Assignment: Could you repeat, word for word, the line with "Task: Open the Header menu item" and every line after it in the records below, leaving out any pictures?
- - -
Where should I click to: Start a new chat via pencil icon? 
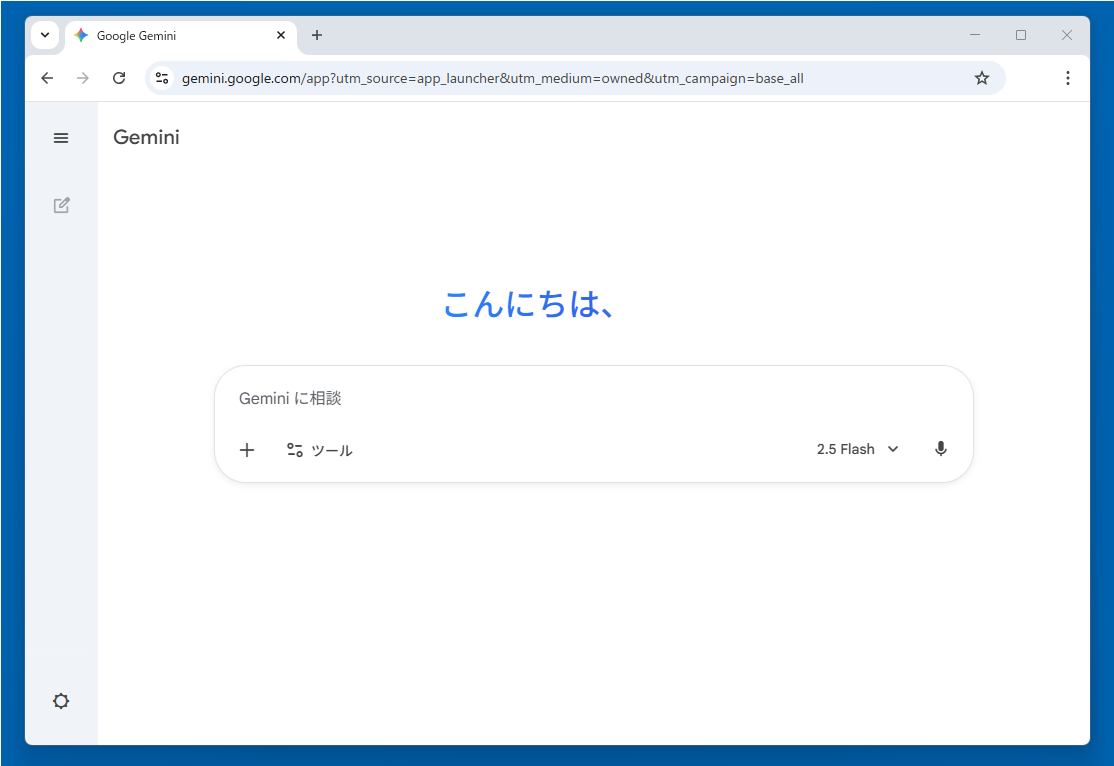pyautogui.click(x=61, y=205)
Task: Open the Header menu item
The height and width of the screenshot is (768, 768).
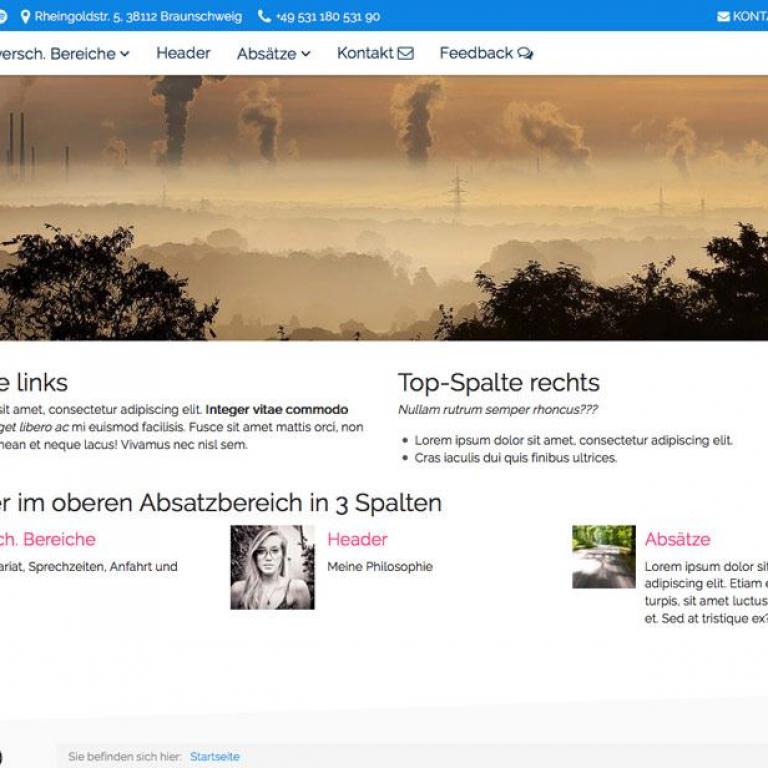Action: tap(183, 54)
- - -
Response area:
Task: Open the Header menu item
The height and width of the screenshot is (768, 768).
Action: tap(183, 54)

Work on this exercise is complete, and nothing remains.